CIEZA, a town of south-eastern Spain, in the province of Murcia, on the right bank of the river Segura, and on the Madrid-Cartagena railway. Pop. (1900) 13,626. Cieza is built in a narrow bend of the Segura valley, which is enclosed on the north by mountains, and on the south broadens into a fertile plain, producing grain, wine, olives, raisins, oranges and esparto grass. In the town itself there are flour and paper mills, sawmills and brandy distilleries. Between 1870 and 1900 local trade and population increased rapidly, owing partly to improved means of communication; and the appearance of Cieza is thoroughly modern.


CIGAR, the common term for tobacco-leaf prepared for smoking by being rolled into a short cylinder tapering to a point at the end which is placed in the mouth, the other end, which is lighted, being usually cut square (see Tobacco). The Spanish cigarro is of doubtful origin, possibly connected with cigarra, a cicada, from its resemblance to the body of that insect, or with cigarral, a word of Arabic origin meaning a pleasure garden. The explanation that it comes from a Cuban word for a certain species of tobacco is probably erroneous, since no native word of the kind is known. The diminutive, cigarette, denotes a roll of cut tobacco enclosed usually in thin paper, but sometimes also in tobacco-leaf or the husk of Indian corn.

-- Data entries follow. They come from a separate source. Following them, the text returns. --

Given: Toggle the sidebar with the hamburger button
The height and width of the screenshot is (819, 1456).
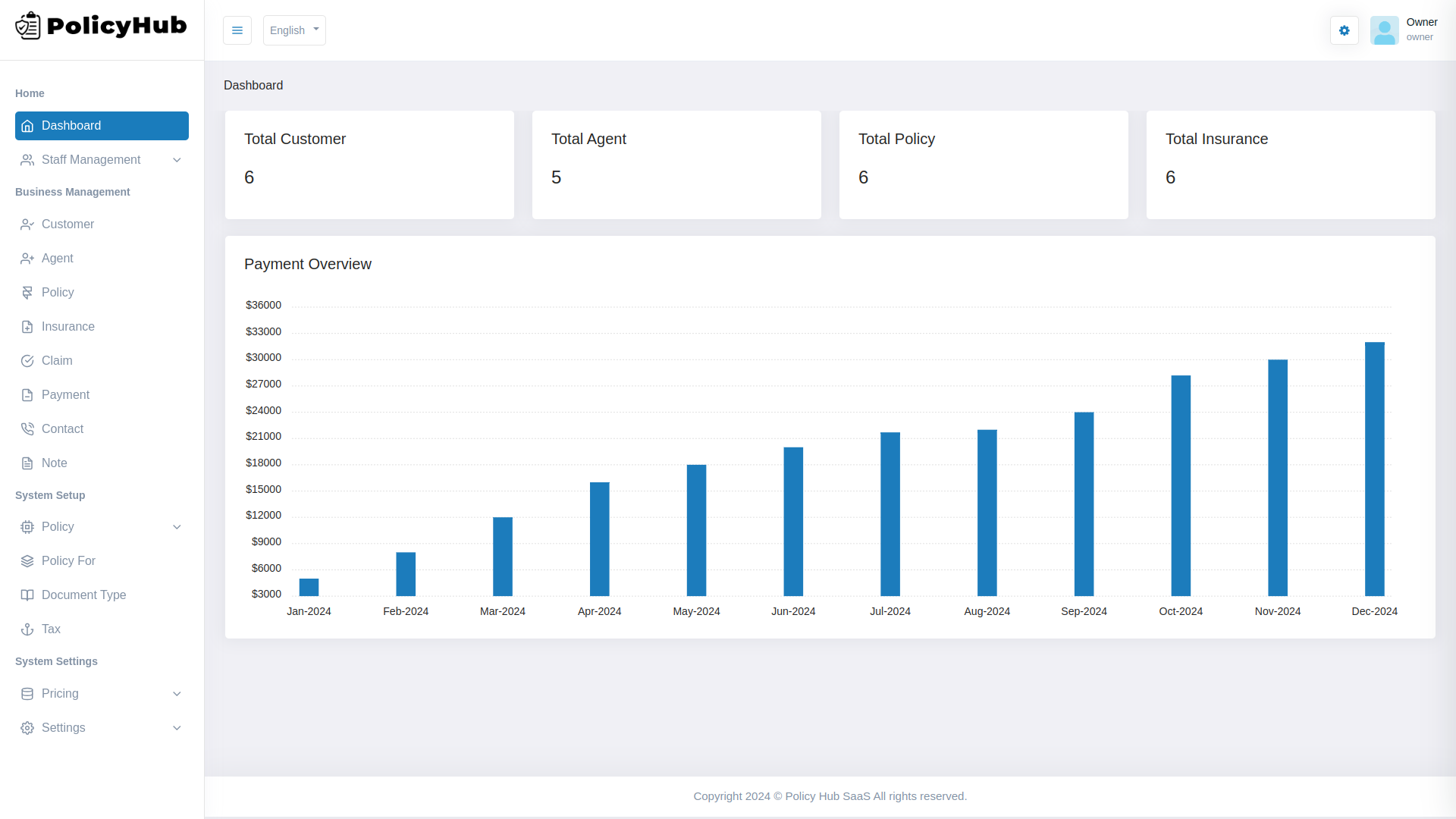Looking at the screenshot, I should [x=237, y=30].
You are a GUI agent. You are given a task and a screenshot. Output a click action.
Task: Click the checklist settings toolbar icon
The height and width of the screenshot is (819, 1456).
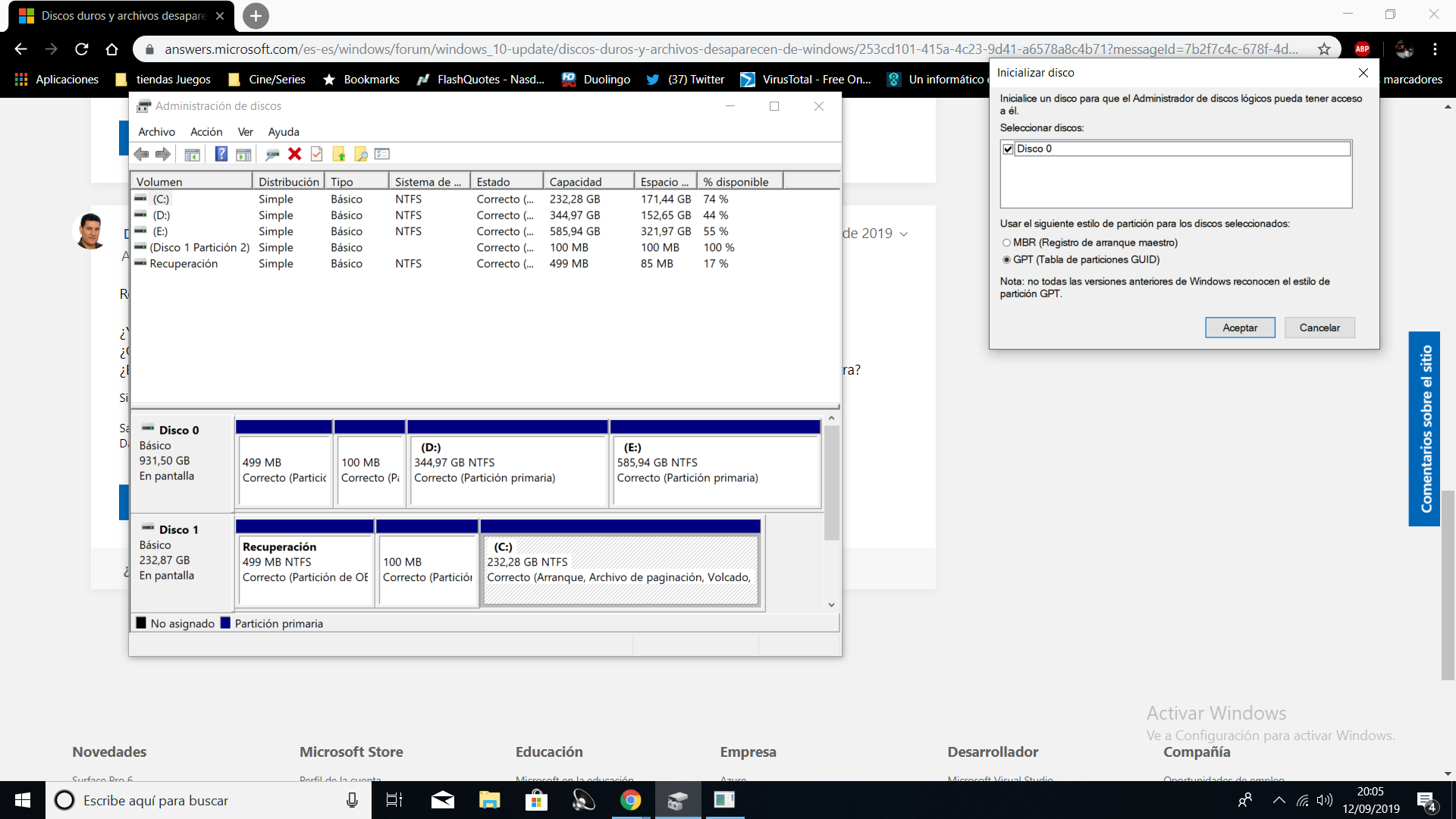(382, 154)
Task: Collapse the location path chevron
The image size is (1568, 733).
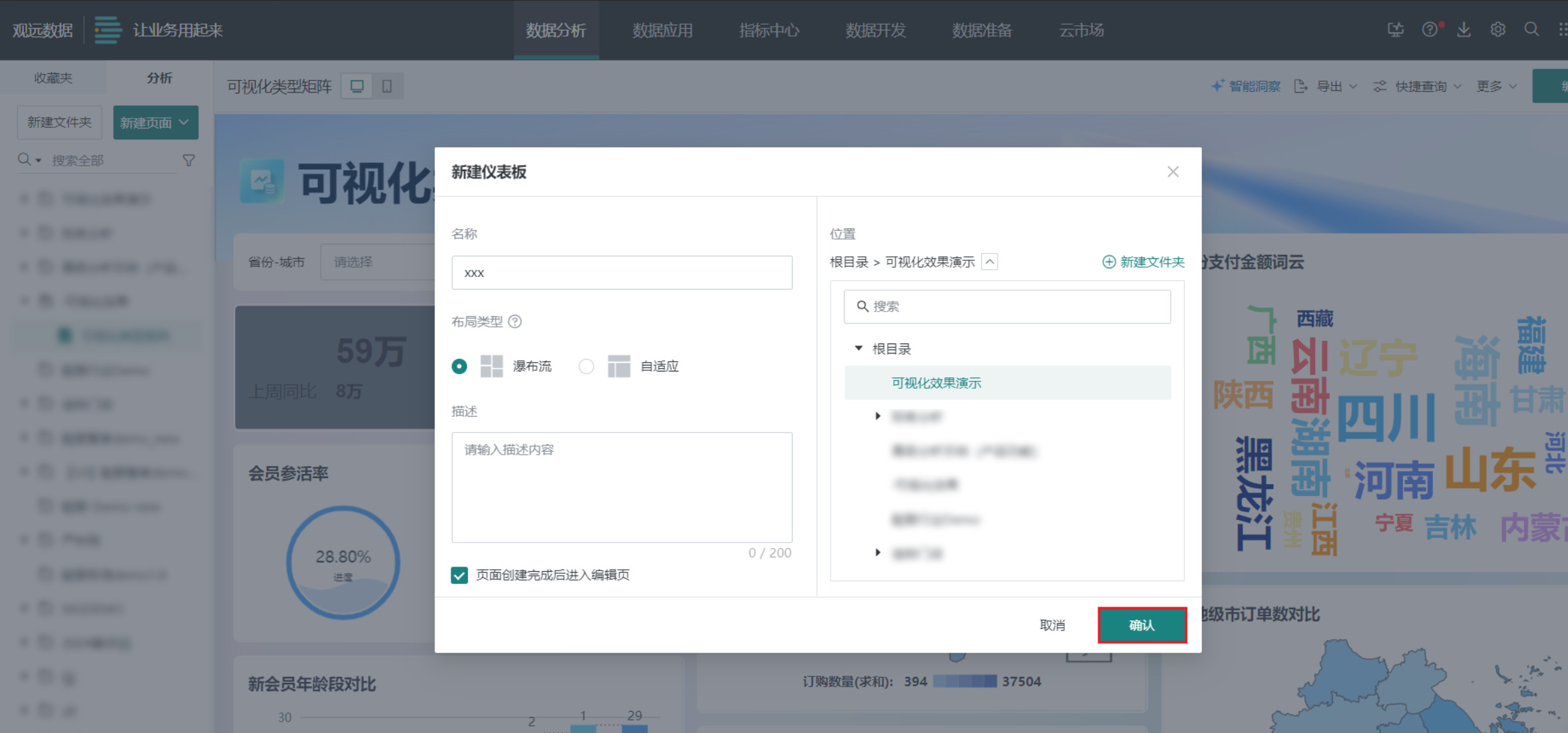Action: [990, 262]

CIGNANI, CARLO (1628–1719), Italian painter, was born of a noble family at Bologna, where he studied under Battista Cairo, and afterwards under Francesco Albani. Though an intimate friend of the latter, and his most famous disciple, Cignani was yet strongly and deeply influenced by the genius of Correggio. His greatest work, moreover, the “Assumption of the Virgin,” round the cupola of the church of the Madonna della Fuoca at Forli, which occupied him some twenty years, and is in some respects one of the most remarkable works of art of the 17th century, is obviously inspired from the more renowned fresco of Correggio in the cupola of the cathedral of Parma. Cignani had some of the defects of his masters; his elaborate finish, his audacious artificiality in the use of colour and in composition, mark the disciple of Albani; but he imparted to his work a more intellectual character than either of his models, and is not without other remarkable merits of his own. As a man Cignani was eminently amiable, unassuming and generous. His success, however, made him many enemies; and the envy of some of these is said to have impelled them to deface certain of his works.